Es dauert noch bis Ende August 1992, ehe die erste Entlassungswelle in Wolgast folgt und der Traum von der unabhängigen lokalen Tageszeitung ist ausgeträumt. Ein kleines Team, dem ich nicht mehr angehöre, macht noch bis Mitte 1993 eine Wochenzeitung weiter, dann geht der gesamte Verlag endgültig in die Insolvenz. Bis heute hat diese Zeit Spuren hinterlassen und der Tag als Geldbote bleibt unvergessen (wie vieles andere auch).

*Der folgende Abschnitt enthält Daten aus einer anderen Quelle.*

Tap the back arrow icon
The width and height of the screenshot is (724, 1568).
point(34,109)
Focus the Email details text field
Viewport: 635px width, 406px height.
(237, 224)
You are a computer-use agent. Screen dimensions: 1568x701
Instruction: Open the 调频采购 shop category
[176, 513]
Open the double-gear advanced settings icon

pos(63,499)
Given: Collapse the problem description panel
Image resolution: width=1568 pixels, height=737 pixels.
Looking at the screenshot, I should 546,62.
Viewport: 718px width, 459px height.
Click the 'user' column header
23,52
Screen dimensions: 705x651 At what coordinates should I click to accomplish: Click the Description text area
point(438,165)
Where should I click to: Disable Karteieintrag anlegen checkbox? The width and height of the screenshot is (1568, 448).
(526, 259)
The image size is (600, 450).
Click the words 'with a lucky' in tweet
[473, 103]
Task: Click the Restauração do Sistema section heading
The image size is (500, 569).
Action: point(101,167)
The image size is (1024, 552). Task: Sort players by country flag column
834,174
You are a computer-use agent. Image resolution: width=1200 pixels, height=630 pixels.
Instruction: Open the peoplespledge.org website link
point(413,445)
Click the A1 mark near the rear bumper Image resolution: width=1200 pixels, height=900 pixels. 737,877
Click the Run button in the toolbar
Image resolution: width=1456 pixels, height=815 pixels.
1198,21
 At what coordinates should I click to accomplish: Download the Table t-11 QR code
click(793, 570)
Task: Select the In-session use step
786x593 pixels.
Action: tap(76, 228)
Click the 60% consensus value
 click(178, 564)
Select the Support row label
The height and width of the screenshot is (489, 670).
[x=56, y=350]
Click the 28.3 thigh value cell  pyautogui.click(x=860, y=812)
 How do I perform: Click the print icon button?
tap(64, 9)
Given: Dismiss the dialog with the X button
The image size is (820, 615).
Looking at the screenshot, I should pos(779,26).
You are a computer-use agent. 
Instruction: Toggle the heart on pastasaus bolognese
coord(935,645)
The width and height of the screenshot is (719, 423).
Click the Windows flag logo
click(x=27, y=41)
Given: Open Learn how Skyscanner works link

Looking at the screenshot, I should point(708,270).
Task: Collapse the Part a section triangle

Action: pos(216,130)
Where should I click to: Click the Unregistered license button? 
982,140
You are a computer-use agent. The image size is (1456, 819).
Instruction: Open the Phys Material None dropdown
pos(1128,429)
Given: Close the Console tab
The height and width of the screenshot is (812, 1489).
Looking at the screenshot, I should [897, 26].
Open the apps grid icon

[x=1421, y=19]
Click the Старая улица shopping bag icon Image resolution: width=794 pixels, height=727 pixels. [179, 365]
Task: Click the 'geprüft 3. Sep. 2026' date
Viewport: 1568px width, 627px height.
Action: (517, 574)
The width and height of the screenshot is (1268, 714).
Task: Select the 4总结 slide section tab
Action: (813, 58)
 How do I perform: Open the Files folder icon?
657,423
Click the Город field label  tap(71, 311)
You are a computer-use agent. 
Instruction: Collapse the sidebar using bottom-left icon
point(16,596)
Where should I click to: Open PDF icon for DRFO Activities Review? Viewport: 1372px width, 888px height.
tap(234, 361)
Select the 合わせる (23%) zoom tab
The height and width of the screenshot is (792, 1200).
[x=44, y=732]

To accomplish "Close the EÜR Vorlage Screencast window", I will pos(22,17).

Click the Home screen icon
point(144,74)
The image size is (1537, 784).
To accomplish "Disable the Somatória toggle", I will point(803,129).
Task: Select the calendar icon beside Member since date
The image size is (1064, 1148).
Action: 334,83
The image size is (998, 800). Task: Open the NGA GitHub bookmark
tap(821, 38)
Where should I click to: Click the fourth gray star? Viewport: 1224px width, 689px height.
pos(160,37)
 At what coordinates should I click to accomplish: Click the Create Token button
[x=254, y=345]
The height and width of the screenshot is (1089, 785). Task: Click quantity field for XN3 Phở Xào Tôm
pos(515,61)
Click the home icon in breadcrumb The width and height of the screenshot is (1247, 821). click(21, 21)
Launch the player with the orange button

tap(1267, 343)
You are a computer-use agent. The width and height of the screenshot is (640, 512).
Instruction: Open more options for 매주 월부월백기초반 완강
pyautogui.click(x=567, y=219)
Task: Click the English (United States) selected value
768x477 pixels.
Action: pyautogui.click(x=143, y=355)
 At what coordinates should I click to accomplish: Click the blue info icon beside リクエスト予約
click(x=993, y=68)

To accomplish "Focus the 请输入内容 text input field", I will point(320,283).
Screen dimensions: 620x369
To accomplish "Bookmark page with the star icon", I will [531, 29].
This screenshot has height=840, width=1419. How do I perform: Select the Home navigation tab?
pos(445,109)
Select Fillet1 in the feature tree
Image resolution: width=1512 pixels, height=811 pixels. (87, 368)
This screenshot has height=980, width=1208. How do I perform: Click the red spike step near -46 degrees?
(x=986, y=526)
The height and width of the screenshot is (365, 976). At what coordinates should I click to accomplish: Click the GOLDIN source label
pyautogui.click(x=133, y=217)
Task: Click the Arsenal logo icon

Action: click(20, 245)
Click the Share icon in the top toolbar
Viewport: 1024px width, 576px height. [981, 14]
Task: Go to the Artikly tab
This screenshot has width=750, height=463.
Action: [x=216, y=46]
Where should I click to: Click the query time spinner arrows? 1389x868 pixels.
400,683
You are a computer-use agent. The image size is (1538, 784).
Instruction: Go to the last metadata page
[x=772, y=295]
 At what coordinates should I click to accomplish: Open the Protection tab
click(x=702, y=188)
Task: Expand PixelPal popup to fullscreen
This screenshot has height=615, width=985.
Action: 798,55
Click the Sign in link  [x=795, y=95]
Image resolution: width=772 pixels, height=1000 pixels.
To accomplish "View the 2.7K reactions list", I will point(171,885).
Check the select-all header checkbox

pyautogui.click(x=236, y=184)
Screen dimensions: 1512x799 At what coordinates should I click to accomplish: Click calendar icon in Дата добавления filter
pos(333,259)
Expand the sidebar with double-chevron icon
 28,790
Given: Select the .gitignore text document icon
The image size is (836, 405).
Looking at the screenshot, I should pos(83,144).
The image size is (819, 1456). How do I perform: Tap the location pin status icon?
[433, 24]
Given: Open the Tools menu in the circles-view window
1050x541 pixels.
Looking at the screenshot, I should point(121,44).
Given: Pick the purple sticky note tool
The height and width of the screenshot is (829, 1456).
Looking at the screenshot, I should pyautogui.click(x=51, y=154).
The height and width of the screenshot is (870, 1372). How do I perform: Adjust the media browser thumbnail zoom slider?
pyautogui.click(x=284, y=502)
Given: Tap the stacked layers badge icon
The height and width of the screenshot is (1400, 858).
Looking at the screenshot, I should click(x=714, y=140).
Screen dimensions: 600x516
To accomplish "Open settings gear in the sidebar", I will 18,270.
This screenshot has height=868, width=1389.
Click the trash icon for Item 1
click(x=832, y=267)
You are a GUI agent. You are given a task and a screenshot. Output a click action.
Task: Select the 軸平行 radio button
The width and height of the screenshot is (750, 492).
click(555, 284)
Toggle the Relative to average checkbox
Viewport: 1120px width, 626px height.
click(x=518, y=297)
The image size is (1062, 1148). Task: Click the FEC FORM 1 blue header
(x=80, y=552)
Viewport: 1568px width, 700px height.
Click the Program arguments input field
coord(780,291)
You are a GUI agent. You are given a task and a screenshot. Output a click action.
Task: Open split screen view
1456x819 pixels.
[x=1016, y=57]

Die damals gemachten Erfahrungen prägen mich bis heute. So frage ich bei Seminaren für Volontäre in Medienhäusern gerne, was guten Journalismus auszeichnet. Die Antworten sind meist sehr ähnlich: inhaltlich korrekt, sachlich, fair, hintergründig, kritisch etc. Noch kein einziges Mal ist die Antwort gekommen, die die wichtigste Voraussetzung für alle diese lobenden Eigenschaften ist. Denn guten Journalismus muss vor allem eines auszeichnen:  Er muss wirtschaftlich erfolgreich sein. Denn wenn mit den (seriösen) Inhalten nicht ausreichend Geld verdient wird, werden die Inhalte am Ende entweder reißerisch mit Boulevard-Einschlag (jeder Klick im Internet-Zeitalter zählt ;-)) oder die Redakteure verlieren ihren Job…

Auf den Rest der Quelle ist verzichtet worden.